## TASK
Your copy starts at the line containing "Screen dimensions: 1221x707" and ends at the last line below. Copy exactly, without pictures.
━━━ PROVIDED ENTRIES
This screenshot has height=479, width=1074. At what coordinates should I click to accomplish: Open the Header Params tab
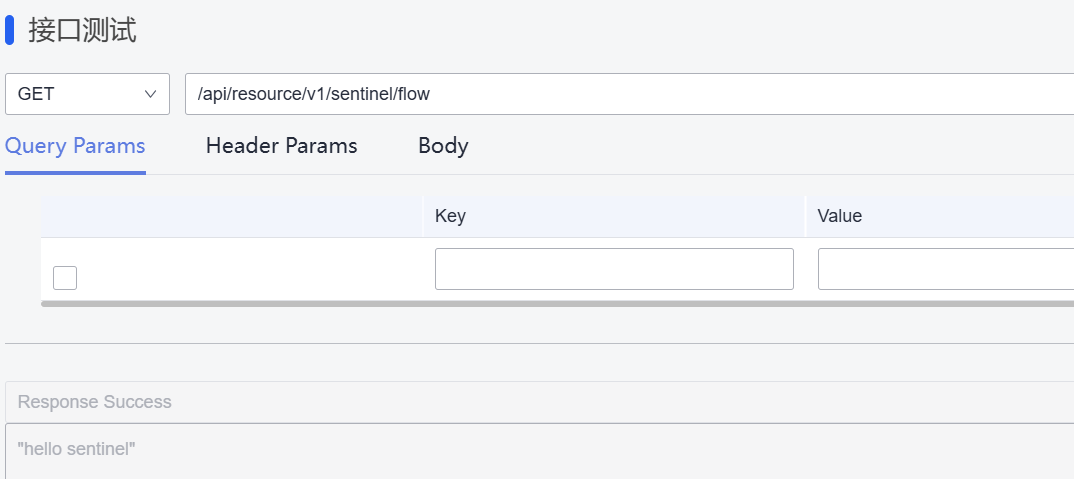(281, 146)
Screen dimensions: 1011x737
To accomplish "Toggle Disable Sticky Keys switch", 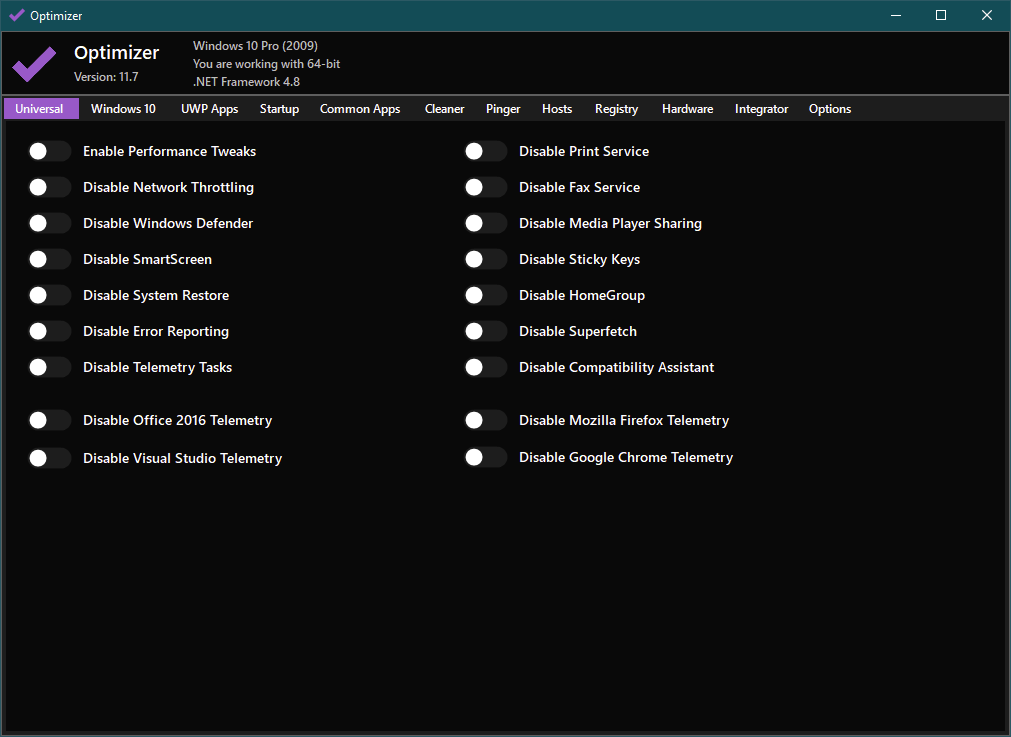I will 485,259.
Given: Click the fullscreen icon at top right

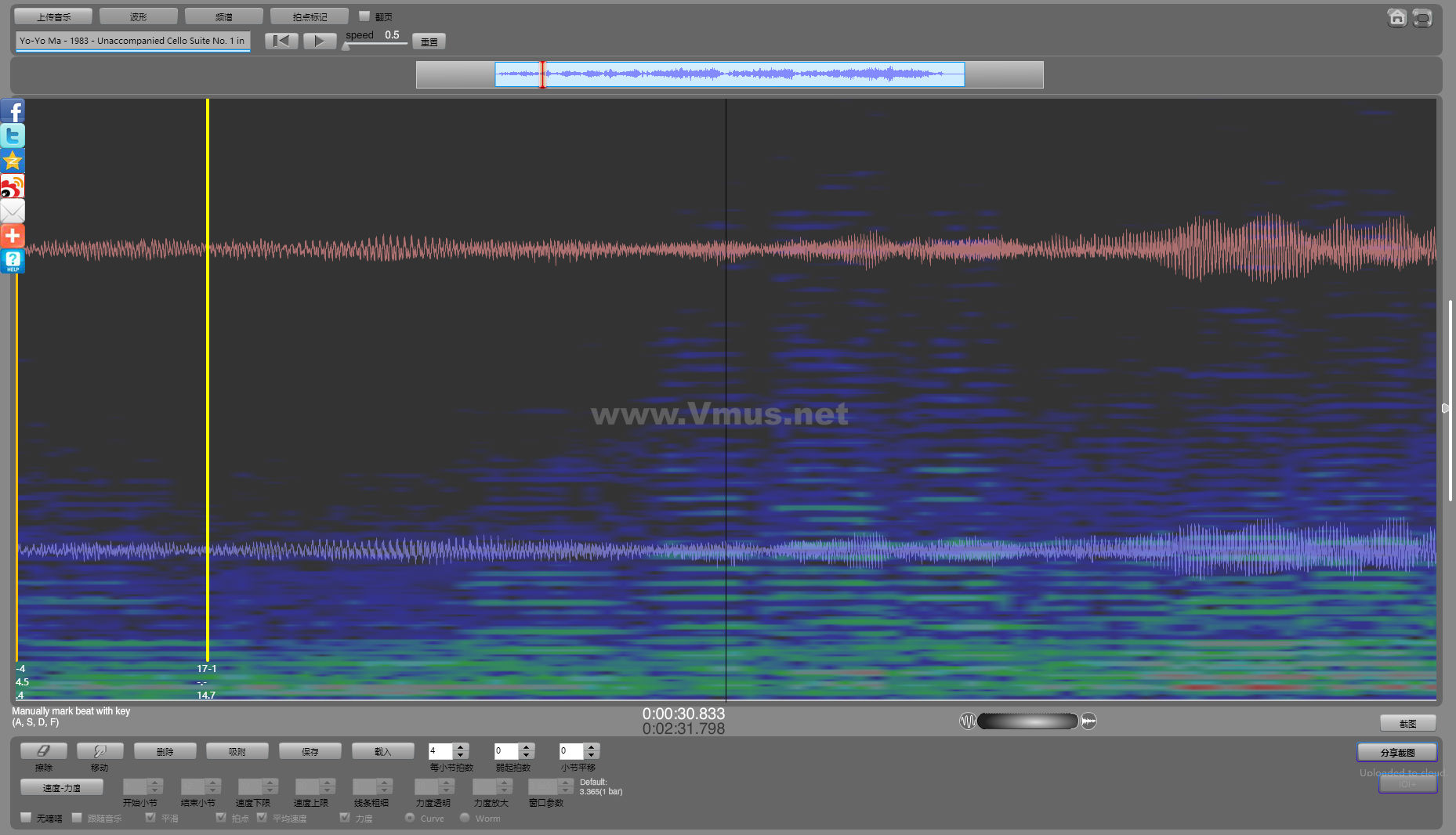Looking at the screenshot, I should click(1422, 18).
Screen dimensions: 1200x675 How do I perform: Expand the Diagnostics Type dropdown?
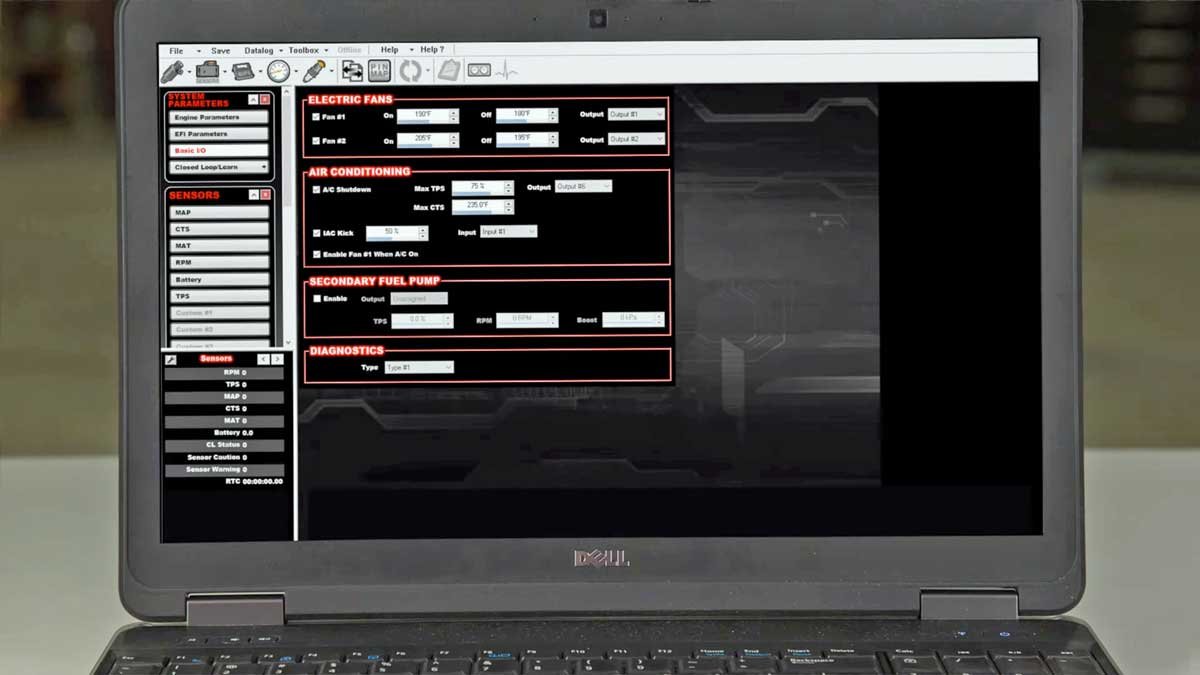pos(419,368)
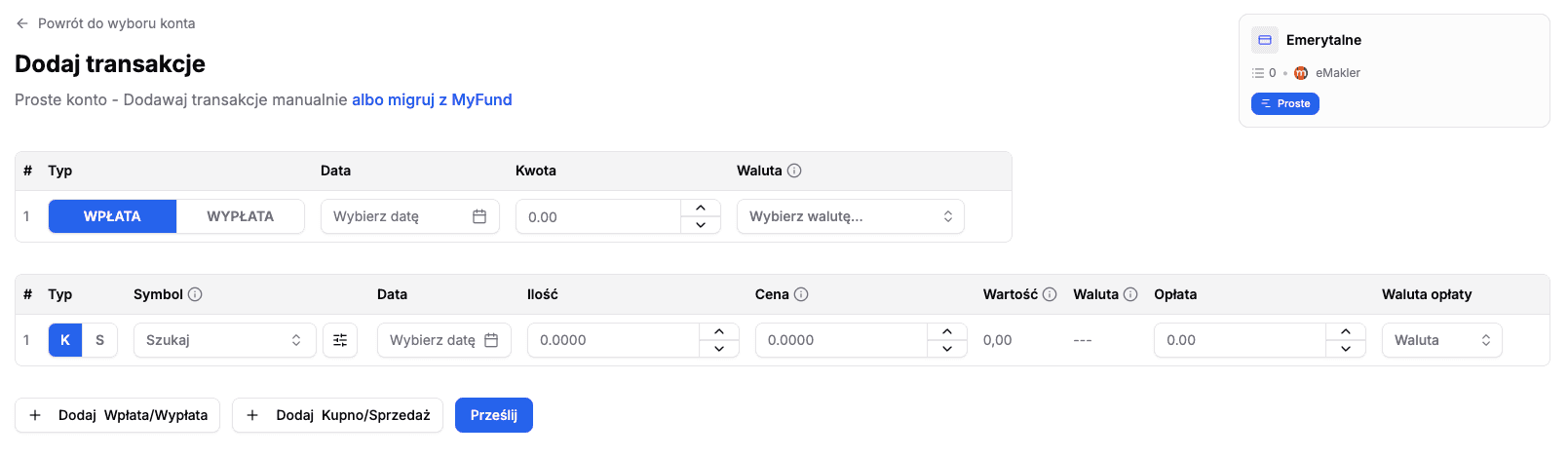Click Dodaj Kupno/Sprzedaż button
1568x458 pixels.
[337, 415]
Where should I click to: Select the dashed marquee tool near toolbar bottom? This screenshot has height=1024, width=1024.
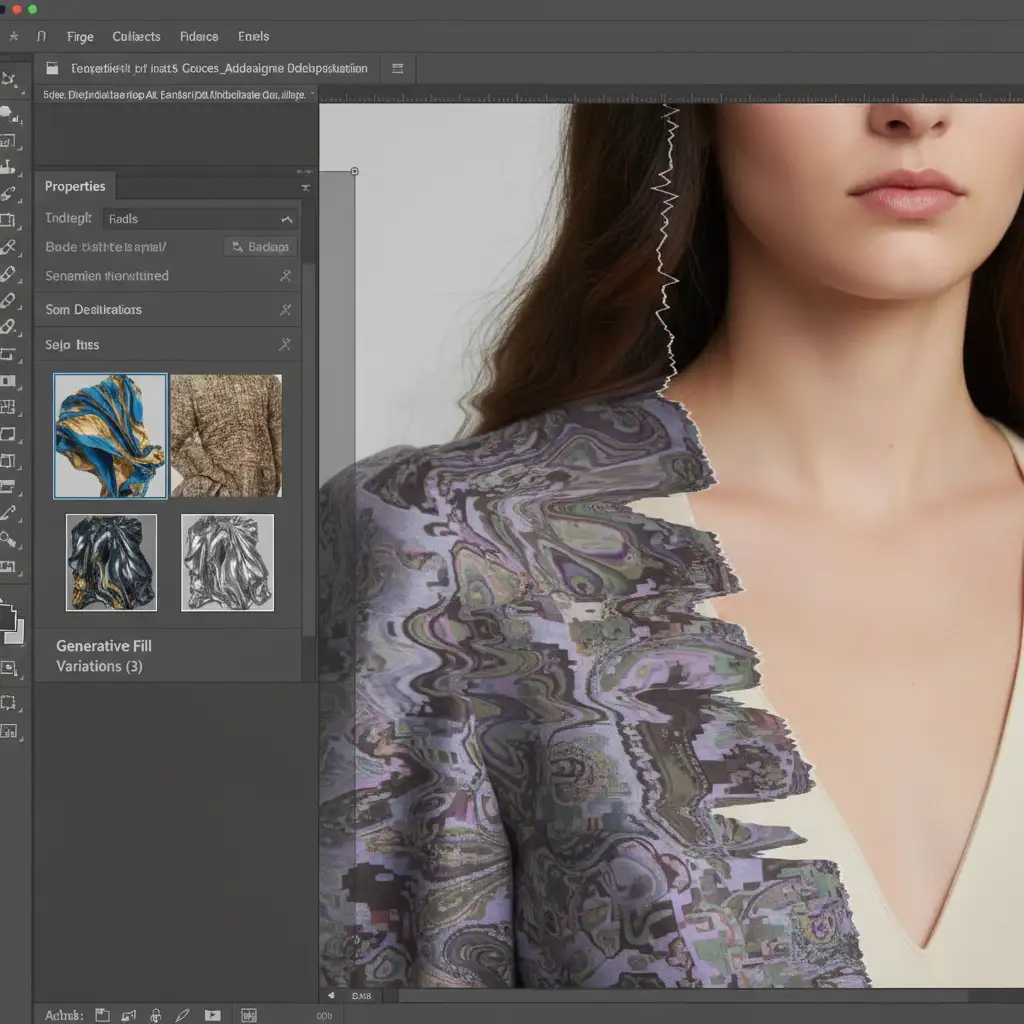[9, 701]
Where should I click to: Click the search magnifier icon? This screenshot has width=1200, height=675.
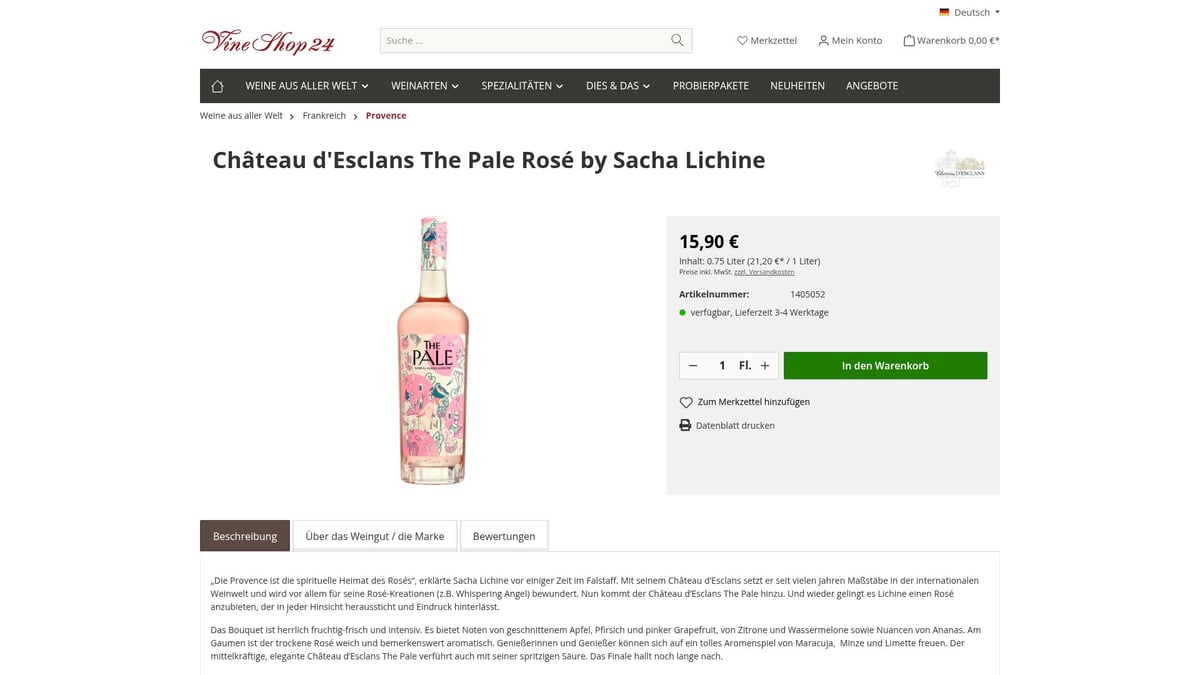coord(676,40)
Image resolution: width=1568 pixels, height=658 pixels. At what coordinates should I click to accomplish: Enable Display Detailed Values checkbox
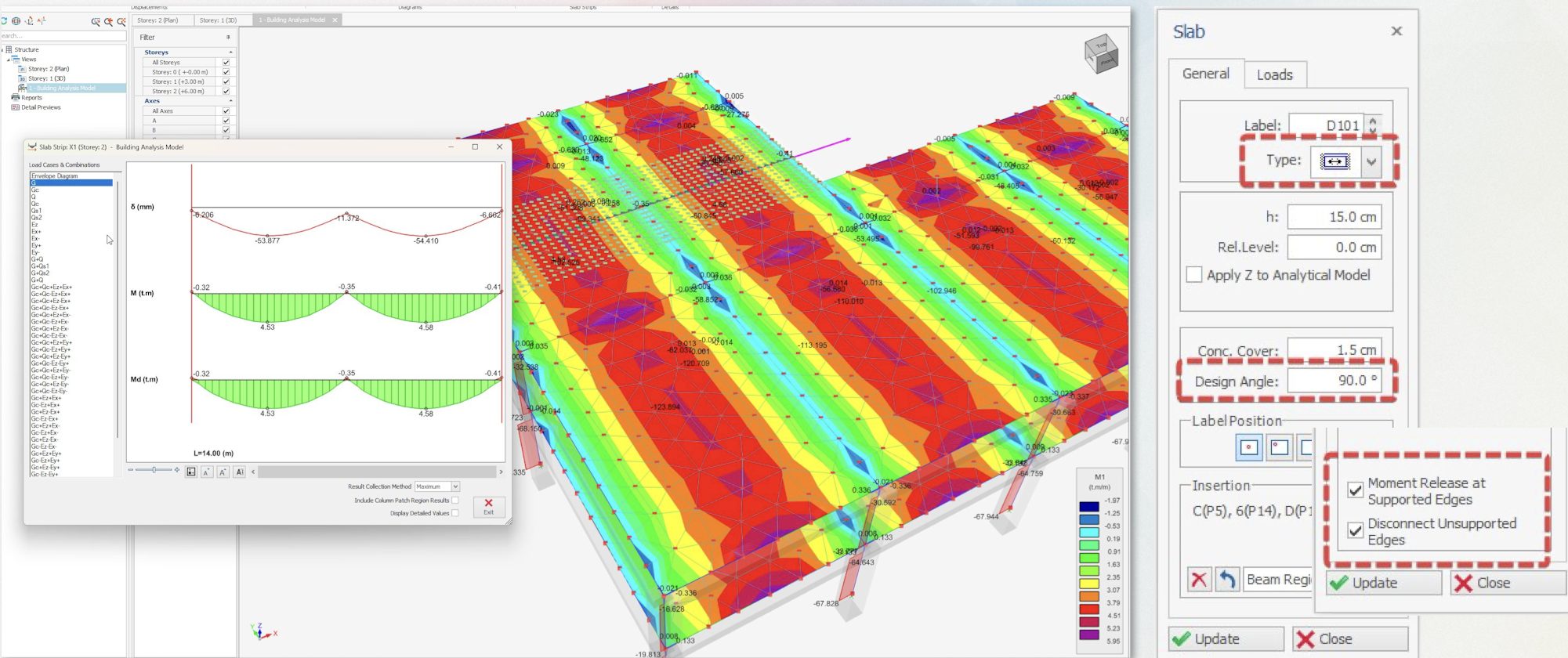[455, 513]
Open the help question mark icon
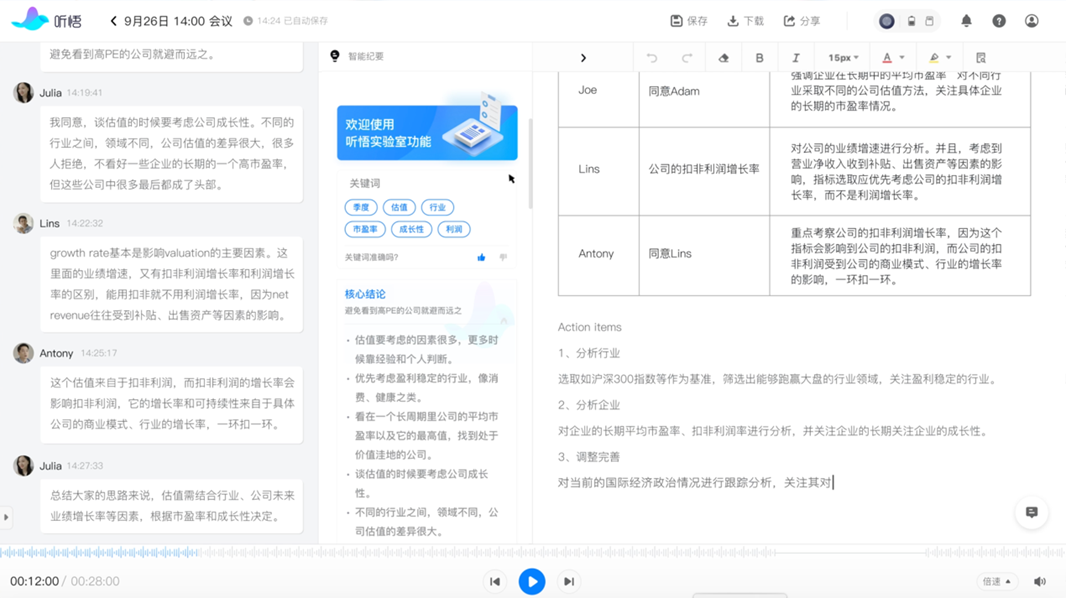Image resolution: width=1066 pixels, height=598 pixels. 999,21
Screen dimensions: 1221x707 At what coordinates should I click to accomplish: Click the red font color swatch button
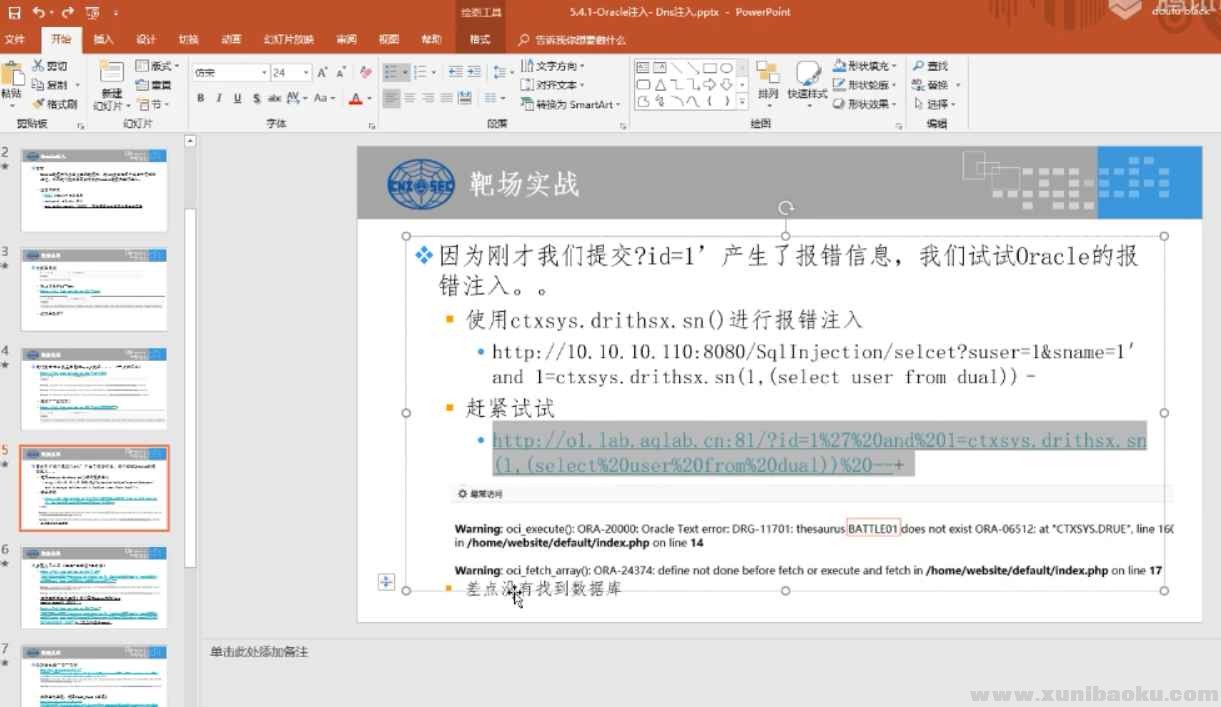point(355,98)
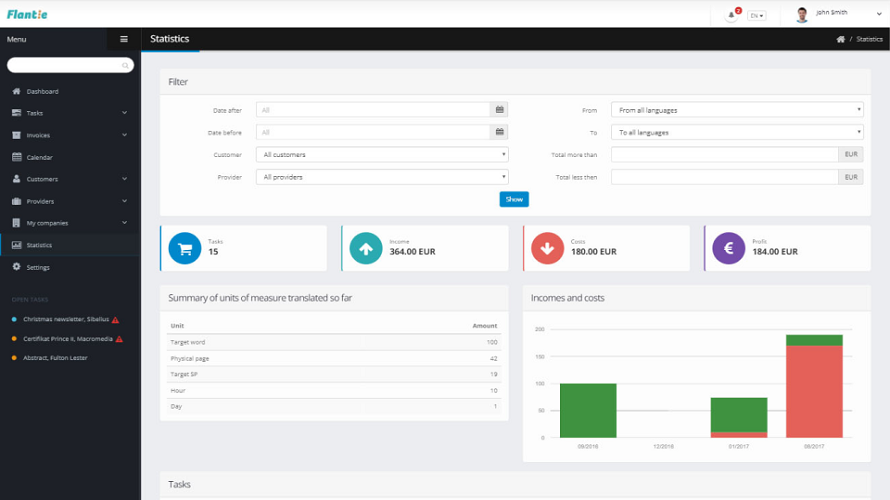
Task: Click the purple euro Profit icon
Action: tap(729, 248)
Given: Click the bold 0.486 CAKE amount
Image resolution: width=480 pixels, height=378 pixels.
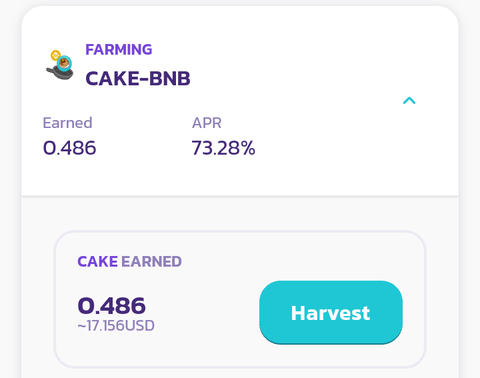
━━━━━━
## TASK RESULT
Screen dimensions: 1221x707 At what coordinates should I click to accomplish: Click the red font color swatch button
point(355,98)
Task: Click the purple euro Profit icon
Action: tap(729, 248)
Given: Click the bold 0.486 CAKE amount
Image resolution: width=480 pixels, height=378 pixels.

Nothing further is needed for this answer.